From b153a693b9b816dac7ad2e8b613a279c02ad2cba Mon Sep 17 00:00:00 2001
From: Antoine Lambert <anlambert@softwareheritage.org>
Date: Wed, 19 Jul 2023 17:20:15 +0200
Subject: [PATCH] interface: Add download_url method and implement it in
 backend

This new method returns a direct download URL for a cooked bundle
if the vault cache backend supports the feature.
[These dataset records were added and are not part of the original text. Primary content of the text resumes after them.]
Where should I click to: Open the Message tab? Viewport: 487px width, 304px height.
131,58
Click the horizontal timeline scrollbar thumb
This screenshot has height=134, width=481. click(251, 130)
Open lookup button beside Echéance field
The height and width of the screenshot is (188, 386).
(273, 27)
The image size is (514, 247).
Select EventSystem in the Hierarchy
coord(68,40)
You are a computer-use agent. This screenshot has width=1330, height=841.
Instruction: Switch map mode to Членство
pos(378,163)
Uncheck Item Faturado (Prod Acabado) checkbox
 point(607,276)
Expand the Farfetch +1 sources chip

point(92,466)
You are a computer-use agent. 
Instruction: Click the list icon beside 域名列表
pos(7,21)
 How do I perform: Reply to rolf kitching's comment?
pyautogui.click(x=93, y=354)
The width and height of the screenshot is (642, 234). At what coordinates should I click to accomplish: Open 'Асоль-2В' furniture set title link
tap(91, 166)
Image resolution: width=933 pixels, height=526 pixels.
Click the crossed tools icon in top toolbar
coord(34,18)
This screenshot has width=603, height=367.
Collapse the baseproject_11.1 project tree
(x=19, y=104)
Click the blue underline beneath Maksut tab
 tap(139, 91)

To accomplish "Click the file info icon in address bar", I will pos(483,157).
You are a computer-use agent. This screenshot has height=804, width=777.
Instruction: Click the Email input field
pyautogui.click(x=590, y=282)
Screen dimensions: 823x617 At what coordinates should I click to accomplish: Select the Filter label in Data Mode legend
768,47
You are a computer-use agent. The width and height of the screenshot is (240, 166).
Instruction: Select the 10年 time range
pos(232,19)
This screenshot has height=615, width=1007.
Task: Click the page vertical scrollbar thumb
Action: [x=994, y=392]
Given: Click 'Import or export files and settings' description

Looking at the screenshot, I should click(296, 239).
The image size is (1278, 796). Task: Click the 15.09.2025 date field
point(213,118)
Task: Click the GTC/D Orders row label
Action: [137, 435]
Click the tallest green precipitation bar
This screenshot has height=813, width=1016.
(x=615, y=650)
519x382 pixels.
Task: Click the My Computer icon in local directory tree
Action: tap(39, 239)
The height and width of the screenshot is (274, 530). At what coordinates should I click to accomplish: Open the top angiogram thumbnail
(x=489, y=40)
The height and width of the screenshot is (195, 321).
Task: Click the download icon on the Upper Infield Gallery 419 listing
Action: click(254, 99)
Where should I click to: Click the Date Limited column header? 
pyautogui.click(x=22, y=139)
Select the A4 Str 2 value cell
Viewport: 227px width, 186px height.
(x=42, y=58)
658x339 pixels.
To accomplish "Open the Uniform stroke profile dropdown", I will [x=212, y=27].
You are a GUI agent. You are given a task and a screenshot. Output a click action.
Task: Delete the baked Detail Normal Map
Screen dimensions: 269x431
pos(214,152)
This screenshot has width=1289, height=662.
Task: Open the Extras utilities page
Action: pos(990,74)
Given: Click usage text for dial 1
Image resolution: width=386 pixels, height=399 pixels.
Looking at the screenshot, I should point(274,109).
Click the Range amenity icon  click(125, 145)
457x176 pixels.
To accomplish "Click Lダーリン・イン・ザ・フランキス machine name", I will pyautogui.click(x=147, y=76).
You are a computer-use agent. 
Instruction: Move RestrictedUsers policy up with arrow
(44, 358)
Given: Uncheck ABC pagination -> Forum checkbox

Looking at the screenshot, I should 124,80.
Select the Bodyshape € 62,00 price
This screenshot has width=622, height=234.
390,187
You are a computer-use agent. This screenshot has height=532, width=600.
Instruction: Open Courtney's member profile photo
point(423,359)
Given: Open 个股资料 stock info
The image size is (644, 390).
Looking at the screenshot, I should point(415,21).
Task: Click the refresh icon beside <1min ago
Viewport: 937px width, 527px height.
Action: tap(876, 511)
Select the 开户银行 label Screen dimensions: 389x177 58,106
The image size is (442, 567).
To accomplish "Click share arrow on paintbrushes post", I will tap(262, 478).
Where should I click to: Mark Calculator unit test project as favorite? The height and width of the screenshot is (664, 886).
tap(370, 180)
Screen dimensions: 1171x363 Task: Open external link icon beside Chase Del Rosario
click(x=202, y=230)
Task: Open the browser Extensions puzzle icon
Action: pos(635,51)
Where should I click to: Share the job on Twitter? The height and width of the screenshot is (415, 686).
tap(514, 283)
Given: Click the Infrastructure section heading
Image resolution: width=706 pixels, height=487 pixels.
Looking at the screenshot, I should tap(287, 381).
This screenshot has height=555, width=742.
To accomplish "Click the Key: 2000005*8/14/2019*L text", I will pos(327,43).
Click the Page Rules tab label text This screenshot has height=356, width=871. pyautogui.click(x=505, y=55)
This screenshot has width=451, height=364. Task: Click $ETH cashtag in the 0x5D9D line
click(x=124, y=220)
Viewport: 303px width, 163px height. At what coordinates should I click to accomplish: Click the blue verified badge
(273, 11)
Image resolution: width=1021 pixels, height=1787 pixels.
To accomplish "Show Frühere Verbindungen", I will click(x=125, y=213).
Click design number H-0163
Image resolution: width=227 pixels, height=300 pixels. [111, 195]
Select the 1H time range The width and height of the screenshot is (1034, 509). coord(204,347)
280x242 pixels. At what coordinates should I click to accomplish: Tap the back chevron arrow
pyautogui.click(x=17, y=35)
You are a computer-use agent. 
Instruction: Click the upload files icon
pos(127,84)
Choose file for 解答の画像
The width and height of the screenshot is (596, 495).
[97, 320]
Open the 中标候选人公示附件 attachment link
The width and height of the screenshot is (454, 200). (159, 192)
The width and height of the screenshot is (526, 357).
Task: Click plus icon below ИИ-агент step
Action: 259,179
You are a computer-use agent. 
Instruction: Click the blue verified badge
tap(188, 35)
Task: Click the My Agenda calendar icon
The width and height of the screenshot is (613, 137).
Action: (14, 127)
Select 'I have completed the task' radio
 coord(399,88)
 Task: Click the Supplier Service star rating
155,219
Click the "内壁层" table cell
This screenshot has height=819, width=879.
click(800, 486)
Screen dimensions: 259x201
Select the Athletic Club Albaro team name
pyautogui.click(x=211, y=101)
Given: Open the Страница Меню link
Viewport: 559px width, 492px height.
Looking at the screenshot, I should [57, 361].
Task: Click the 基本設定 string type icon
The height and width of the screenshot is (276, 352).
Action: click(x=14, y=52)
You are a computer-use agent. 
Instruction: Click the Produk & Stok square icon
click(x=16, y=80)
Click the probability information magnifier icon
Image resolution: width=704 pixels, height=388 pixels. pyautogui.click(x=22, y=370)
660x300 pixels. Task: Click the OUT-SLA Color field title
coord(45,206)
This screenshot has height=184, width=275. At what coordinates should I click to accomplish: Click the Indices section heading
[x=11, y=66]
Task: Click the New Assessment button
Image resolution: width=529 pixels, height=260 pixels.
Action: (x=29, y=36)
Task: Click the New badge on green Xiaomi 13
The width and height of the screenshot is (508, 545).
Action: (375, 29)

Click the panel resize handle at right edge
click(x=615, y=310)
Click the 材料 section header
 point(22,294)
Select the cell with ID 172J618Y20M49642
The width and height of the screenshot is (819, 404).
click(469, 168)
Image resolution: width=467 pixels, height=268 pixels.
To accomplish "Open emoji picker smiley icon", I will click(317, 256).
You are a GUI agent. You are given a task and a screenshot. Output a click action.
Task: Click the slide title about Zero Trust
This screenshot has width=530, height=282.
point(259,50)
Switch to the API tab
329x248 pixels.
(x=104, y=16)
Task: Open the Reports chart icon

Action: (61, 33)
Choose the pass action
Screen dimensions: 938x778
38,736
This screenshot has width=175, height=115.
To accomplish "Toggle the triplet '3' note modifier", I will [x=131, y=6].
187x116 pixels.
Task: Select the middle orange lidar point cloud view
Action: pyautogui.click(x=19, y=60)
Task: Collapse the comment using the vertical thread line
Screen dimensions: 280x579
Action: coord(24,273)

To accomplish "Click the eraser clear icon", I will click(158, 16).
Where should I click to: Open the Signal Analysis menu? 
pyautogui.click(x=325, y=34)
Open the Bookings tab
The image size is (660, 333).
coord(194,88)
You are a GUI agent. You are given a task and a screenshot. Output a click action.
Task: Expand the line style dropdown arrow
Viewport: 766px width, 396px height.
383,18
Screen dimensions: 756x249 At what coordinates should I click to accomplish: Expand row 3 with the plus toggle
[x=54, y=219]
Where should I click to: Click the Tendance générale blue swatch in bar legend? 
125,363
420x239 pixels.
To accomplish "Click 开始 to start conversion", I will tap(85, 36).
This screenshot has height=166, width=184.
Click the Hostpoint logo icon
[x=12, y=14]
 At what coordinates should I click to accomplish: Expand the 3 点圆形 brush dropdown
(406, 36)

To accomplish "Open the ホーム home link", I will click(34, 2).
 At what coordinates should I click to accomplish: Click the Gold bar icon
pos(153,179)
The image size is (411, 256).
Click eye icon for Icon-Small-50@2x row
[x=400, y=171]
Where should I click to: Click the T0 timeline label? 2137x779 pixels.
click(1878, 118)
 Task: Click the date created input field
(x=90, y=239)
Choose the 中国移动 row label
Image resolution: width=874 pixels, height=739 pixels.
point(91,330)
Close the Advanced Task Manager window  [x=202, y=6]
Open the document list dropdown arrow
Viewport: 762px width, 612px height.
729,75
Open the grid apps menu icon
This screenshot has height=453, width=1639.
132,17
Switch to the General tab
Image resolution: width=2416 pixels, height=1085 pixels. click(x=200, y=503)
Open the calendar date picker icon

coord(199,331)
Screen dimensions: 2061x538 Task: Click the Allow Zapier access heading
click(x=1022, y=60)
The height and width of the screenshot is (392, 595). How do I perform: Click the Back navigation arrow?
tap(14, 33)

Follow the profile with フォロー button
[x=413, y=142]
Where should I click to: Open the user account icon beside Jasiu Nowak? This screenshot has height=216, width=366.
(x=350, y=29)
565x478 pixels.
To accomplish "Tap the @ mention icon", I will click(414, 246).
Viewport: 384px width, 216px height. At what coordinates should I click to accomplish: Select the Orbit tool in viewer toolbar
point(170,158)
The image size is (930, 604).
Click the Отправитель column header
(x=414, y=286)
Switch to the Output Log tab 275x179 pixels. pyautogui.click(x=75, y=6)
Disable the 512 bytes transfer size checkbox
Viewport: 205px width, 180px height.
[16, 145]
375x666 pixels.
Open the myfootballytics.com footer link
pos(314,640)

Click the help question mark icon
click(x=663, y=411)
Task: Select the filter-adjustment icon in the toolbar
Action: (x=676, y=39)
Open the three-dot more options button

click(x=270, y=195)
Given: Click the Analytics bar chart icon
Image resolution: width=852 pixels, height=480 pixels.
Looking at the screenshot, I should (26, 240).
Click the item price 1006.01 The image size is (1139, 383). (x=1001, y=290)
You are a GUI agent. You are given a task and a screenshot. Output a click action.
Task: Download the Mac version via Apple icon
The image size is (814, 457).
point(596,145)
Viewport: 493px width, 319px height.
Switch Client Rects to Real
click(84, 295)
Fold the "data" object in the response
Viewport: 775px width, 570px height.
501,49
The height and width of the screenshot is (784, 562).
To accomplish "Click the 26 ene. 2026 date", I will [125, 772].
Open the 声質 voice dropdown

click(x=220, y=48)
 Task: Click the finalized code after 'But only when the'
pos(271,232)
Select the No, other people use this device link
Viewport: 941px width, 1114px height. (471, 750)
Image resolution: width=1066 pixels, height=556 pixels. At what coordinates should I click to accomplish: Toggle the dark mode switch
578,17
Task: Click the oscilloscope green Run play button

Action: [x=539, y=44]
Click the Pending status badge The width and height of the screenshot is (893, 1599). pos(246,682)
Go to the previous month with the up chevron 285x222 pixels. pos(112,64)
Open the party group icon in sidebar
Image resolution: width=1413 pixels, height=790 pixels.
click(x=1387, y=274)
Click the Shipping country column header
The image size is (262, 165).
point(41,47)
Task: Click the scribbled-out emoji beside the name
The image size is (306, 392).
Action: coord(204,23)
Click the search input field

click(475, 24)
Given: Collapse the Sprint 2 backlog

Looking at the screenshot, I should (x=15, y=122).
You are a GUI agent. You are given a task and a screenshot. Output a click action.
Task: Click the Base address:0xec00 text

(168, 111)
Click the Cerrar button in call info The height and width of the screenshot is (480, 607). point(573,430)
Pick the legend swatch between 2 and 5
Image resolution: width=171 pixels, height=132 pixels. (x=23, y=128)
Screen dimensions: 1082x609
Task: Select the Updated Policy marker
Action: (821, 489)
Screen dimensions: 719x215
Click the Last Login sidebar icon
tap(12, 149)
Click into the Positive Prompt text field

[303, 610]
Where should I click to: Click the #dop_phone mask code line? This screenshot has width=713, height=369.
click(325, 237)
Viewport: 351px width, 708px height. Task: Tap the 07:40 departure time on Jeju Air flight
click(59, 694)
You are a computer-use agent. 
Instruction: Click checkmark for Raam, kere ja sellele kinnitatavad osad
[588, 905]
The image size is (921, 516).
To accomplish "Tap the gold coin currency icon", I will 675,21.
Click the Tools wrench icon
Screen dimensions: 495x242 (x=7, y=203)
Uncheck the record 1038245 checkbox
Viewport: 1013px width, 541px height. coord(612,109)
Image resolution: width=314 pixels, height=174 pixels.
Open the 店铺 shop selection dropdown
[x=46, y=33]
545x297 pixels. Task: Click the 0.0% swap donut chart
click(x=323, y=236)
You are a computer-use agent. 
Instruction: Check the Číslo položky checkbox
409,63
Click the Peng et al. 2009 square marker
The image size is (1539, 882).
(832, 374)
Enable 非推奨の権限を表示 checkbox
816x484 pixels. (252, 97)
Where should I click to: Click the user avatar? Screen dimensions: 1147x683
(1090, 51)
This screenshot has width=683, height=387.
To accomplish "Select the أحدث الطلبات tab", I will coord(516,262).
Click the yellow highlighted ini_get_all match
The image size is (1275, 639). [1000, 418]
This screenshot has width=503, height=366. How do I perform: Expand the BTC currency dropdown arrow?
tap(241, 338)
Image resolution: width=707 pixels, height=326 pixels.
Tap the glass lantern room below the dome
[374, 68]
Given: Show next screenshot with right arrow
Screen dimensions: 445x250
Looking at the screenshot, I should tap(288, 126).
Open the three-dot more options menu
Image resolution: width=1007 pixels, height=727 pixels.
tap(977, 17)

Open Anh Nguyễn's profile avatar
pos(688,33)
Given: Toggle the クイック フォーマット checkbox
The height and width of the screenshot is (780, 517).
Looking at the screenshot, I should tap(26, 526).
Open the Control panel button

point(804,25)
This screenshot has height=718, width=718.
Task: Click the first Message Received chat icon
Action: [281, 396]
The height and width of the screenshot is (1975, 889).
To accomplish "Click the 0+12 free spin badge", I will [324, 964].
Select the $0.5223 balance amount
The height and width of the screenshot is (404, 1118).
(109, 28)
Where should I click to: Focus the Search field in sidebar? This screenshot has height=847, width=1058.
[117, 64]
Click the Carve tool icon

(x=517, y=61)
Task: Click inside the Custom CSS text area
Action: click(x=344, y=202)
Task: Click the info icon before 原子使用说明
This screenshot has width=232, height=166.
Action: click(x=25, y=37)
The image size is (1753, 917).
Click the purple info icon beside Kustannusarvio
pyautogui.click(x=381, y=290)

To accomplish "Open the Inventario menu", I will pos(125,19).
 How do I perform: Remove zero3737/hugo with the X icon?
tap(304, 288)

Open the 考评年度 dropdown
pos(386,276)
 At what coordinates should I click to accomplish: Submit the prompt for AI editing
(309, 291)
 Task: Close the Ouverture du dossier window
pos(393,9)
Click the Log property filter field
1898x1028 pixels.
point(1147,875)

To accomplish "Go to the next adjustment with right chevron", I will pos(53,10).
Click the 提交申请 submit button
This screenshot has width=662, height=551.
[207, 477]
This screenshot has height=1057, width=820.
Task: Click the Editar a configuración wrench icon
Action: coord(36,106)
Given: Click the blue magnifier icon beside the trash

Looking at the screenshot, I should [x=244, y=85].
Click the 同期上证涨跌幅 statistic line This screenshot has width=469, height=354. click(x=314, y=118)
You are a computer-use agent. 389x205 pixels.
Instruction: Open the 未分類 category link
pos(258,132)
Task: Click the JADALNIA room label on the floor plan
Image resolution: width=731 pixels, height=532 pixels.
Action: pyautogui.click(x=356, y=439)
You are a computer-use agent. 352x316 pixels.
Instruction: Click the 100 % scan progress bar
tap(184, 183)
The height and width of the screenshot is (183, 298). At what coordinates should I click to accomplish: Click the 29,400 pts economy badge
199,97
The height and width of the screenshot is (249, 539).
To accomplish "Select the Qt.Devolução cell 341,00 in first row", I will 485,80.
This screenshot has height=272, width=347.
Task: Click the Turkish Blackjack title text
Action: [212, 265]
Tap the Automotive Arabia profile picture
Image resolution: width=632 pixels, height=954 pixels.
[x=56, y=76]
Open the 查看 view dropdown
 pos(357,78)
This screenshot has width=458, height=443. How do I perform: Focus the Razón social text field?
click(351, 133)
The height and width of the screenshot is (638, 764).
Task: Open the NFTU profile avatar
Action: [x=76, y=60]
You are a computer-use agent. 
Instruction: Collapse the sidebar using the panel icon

The backend implementation simply wraps a call to the download_url
method from the objstorage used as vault cache.

Related to #885.
---
 conftest.py                     |  3 +--
 requirements-swh.txt            |  2 +-
 requirements-test.txt           |  1 +
 swh/vault/backend.py            | 22 +++++++++++++++-
 swh/vault/cache.py              | 15 ++++++++++-
 swh/vault/in_memory_backend.py  | 12 ++++++++-
 swh/vault/interface.py          | 14 +++++++++-
 swh/vault/tests/conftest.py     | 22 +++++++++++++++-
 swh/vault/tests/test_backend.py | 45 ++++++++++++++++++++++++++++++++-
 9 files changed, 127 insertions(+), 9 deletions(-)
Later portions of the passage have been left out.